Set problem:
Lay out the lines of the listing as a numbered list, starting with the line that contains "Where should I" and running through the end of the listing. Skip blank lines and leave the pictures out.

Saved entries:
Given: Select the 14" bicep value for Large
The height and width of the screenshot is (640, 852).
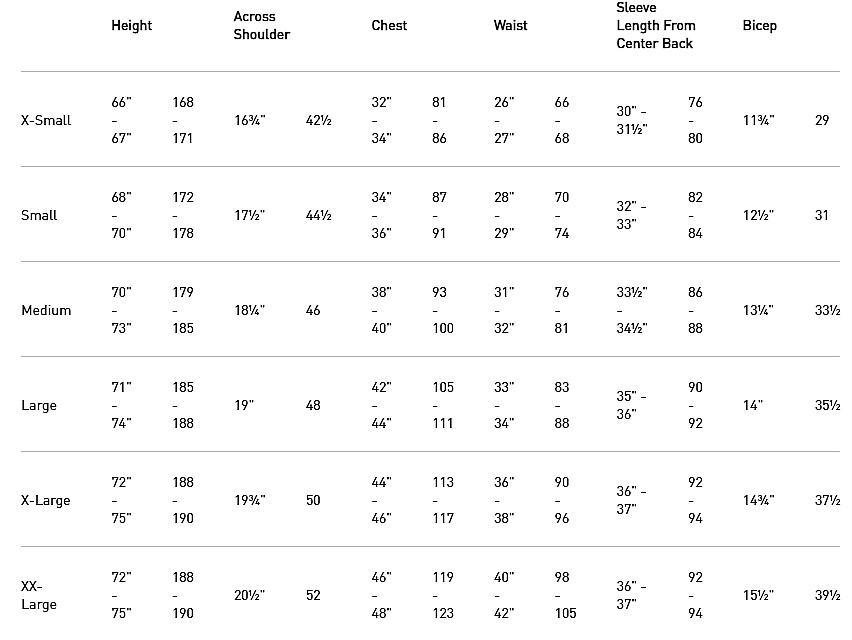Looking at the screenshot, I should pos(753,405).
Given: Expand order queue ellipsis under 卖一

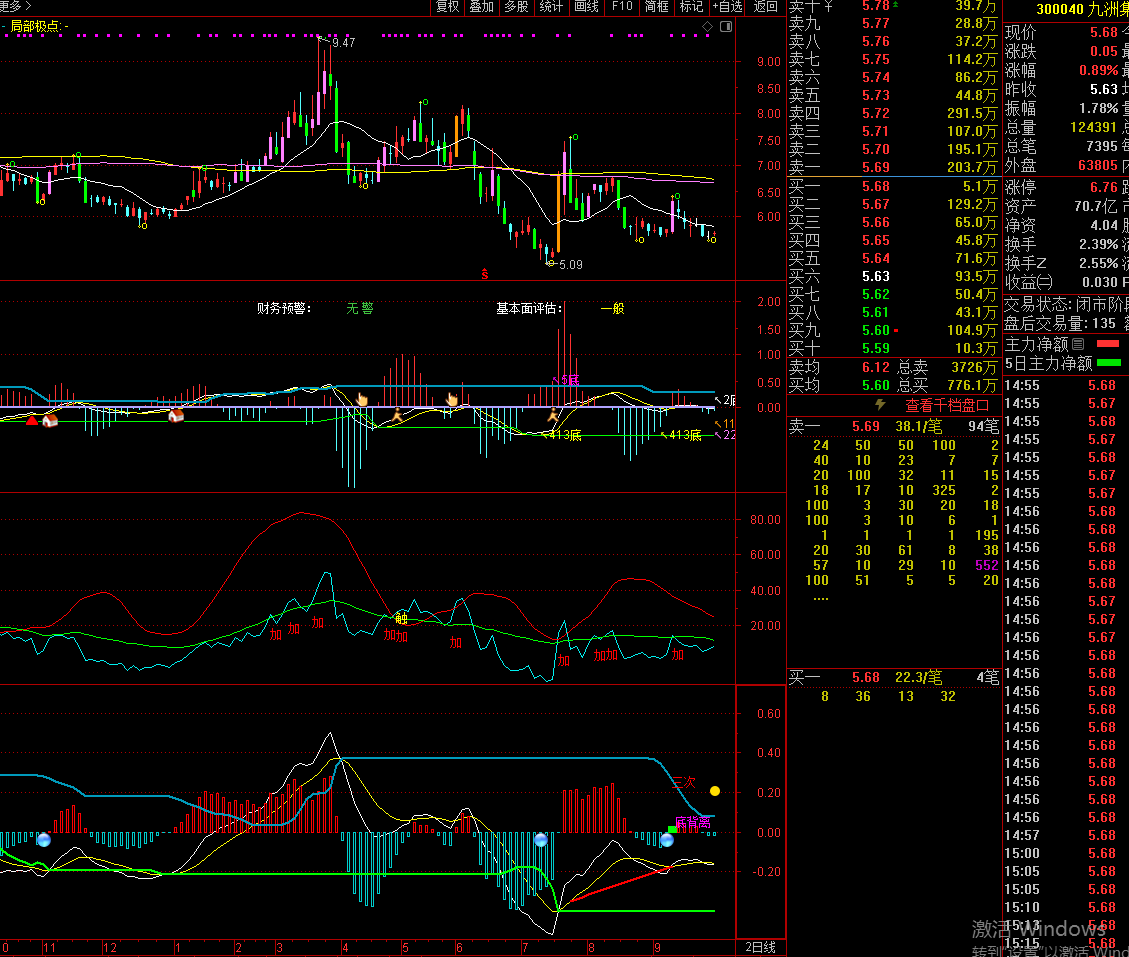Looking at the screenshot, I should click(x=821, y=598).
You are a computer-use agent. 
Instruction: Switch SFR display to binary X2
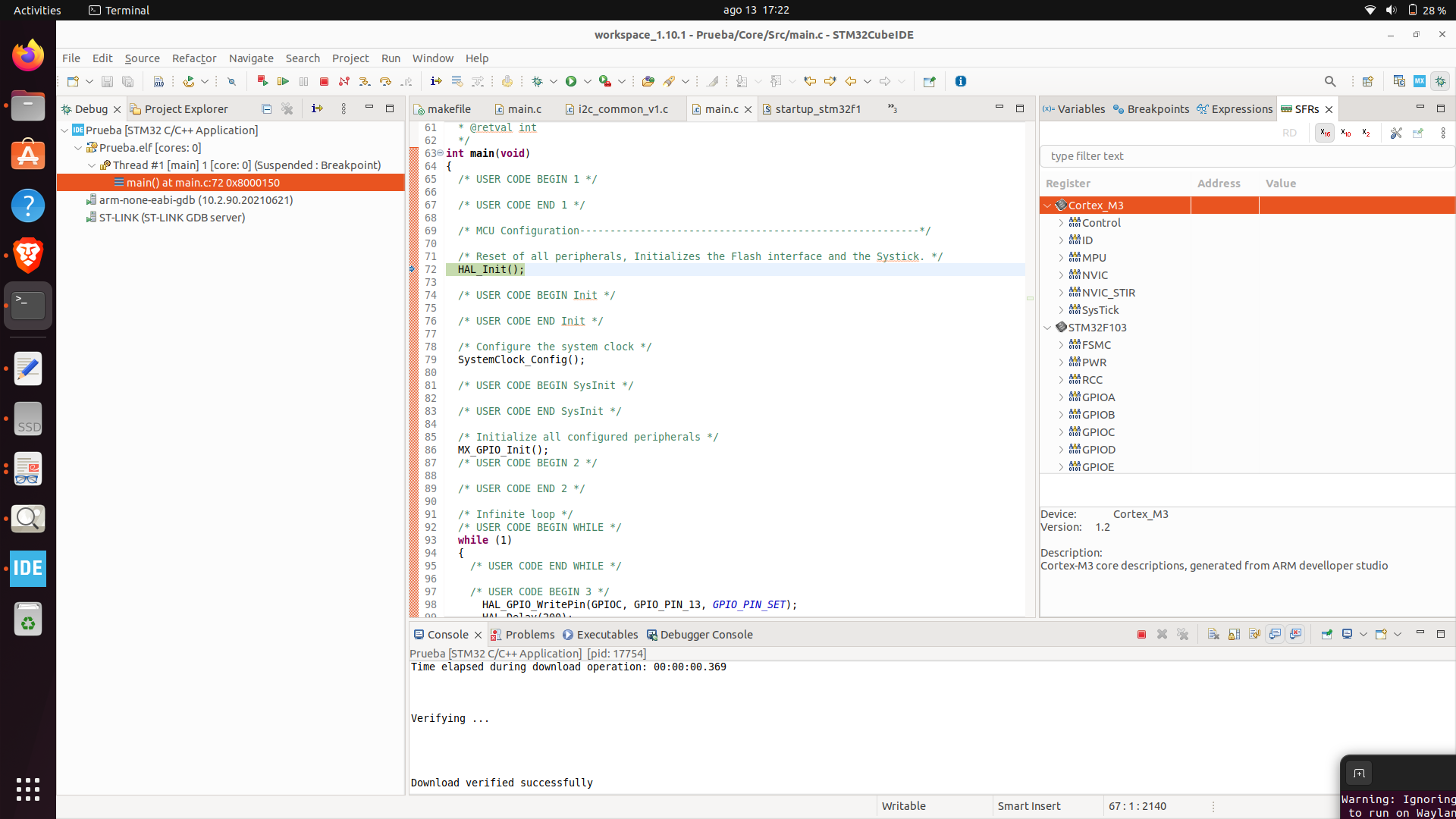1366,133
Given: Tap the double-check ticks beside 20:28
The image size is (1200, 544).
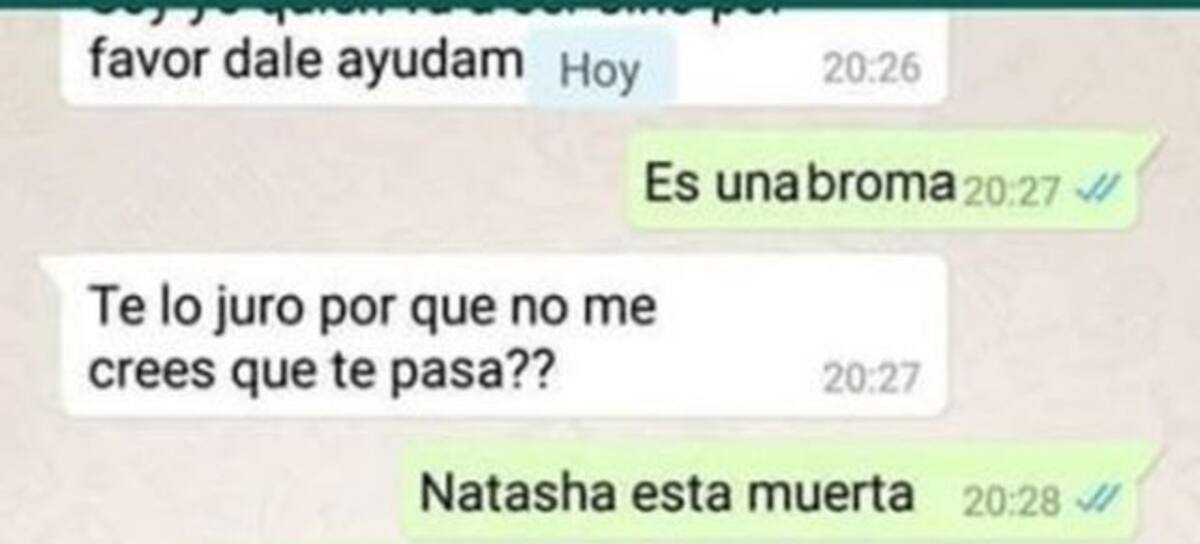Looking at the screenshot, I should click(x=1098, y=498).
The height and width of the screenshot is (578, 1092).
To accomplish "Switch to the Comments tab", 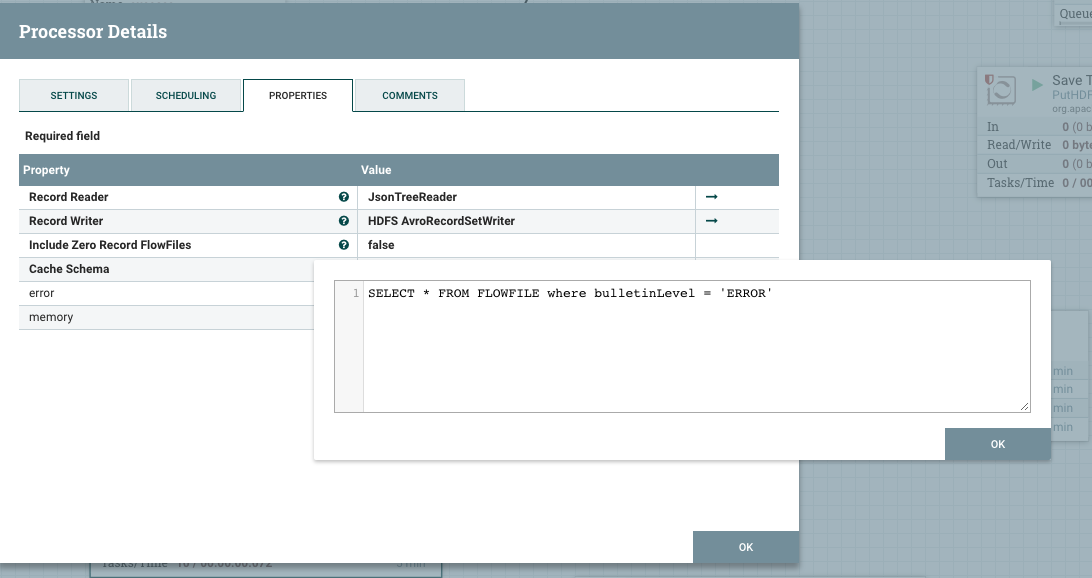I will [409, 95].
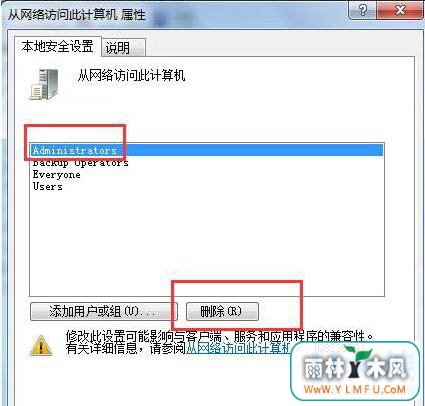Select the Users group entry
Image resolution: width=425 pixels, height=406 pixels.
pos(47,186)
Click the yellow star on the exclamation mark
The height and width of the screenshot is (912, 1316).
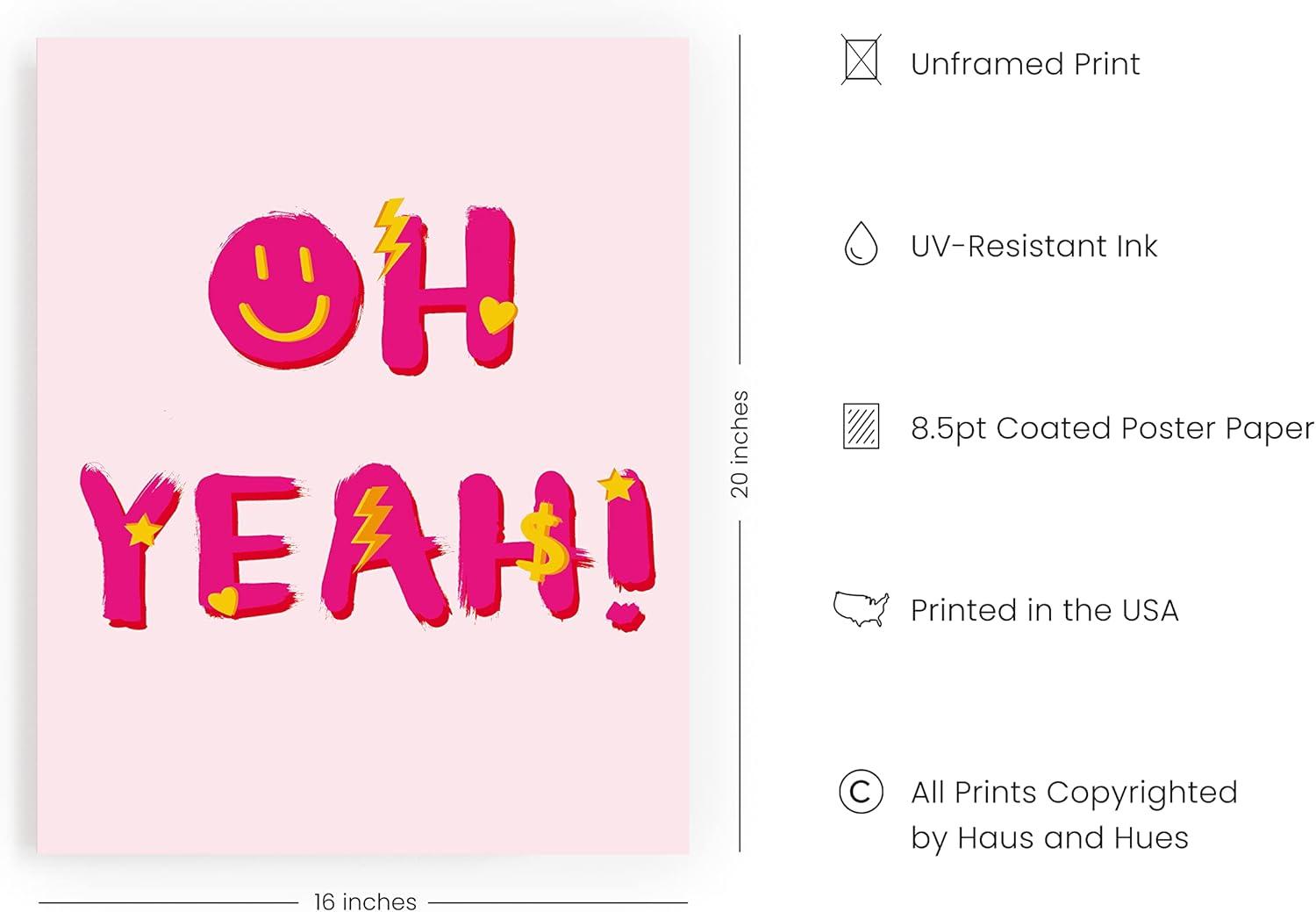pos(616,485)
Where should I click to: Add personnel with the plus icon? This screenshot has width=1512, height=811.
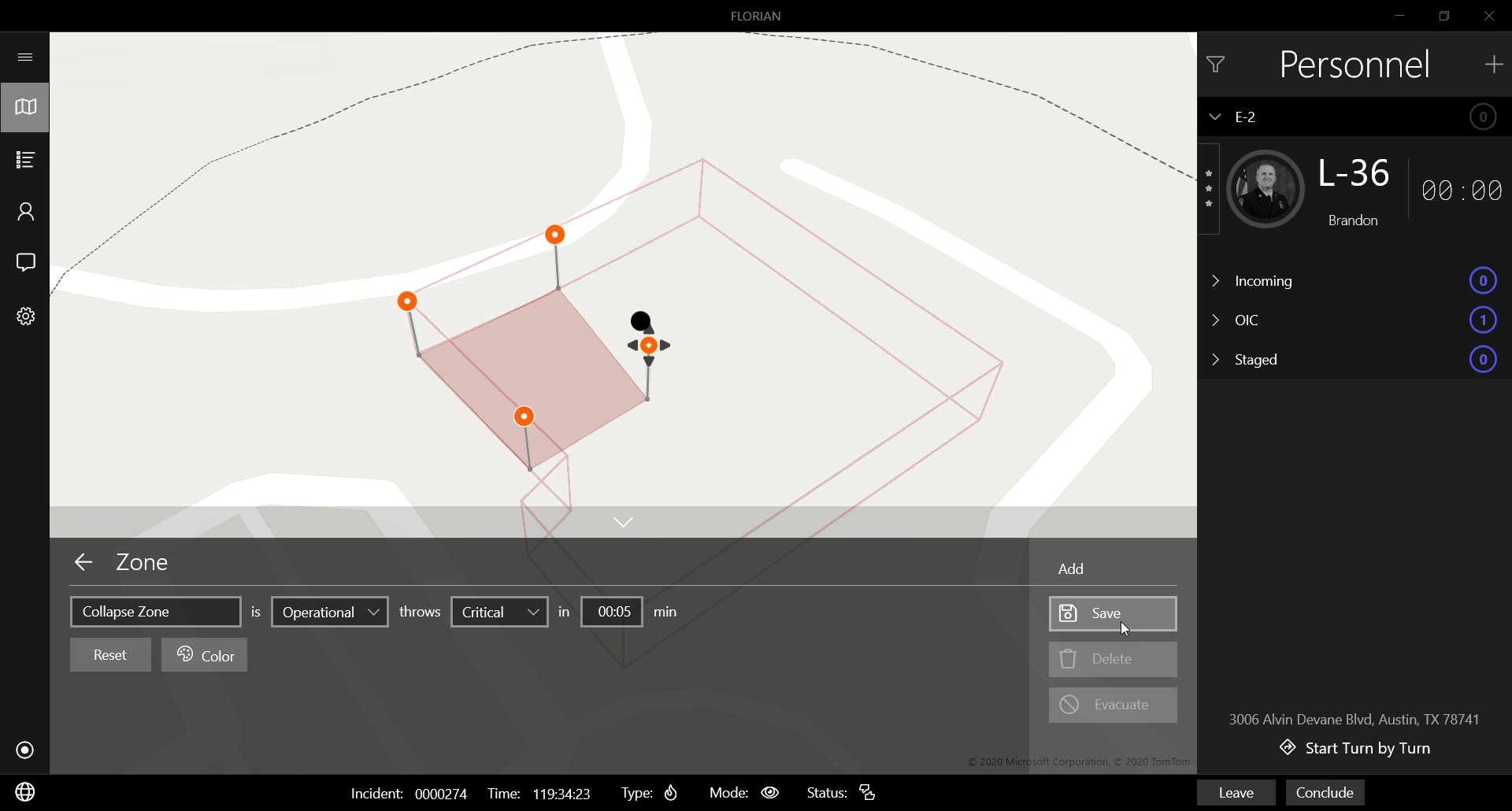pos(1493,65)
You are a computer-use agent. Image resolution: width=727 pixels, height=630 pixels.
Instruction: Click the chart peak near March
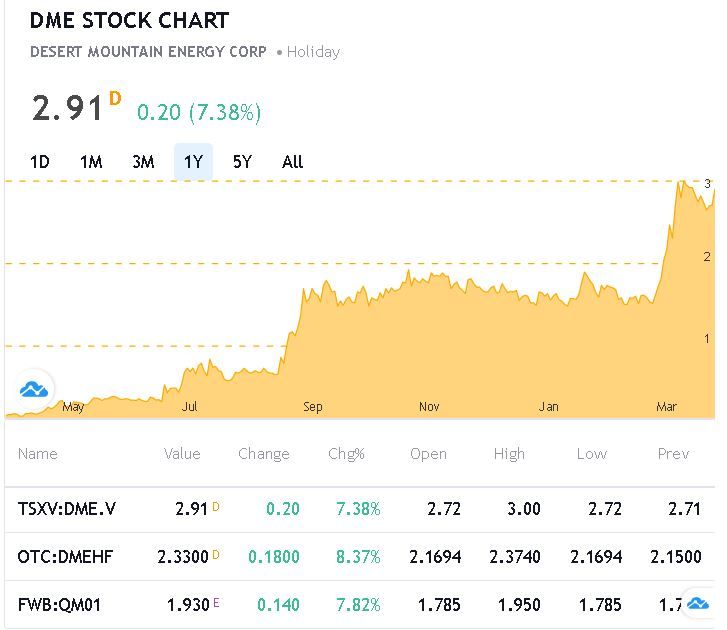[681, 183]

Worked solution:
1. Where should I click to: Add personnel with the plus icon? This screenshot has width=1512, height=811.
2. pos(1493,65)
3. You are a computer-use agent. Image resolution: width=727 pixels, height=630 pixels.
4. Instruction: Click the chart peak near March
5. [681, 183]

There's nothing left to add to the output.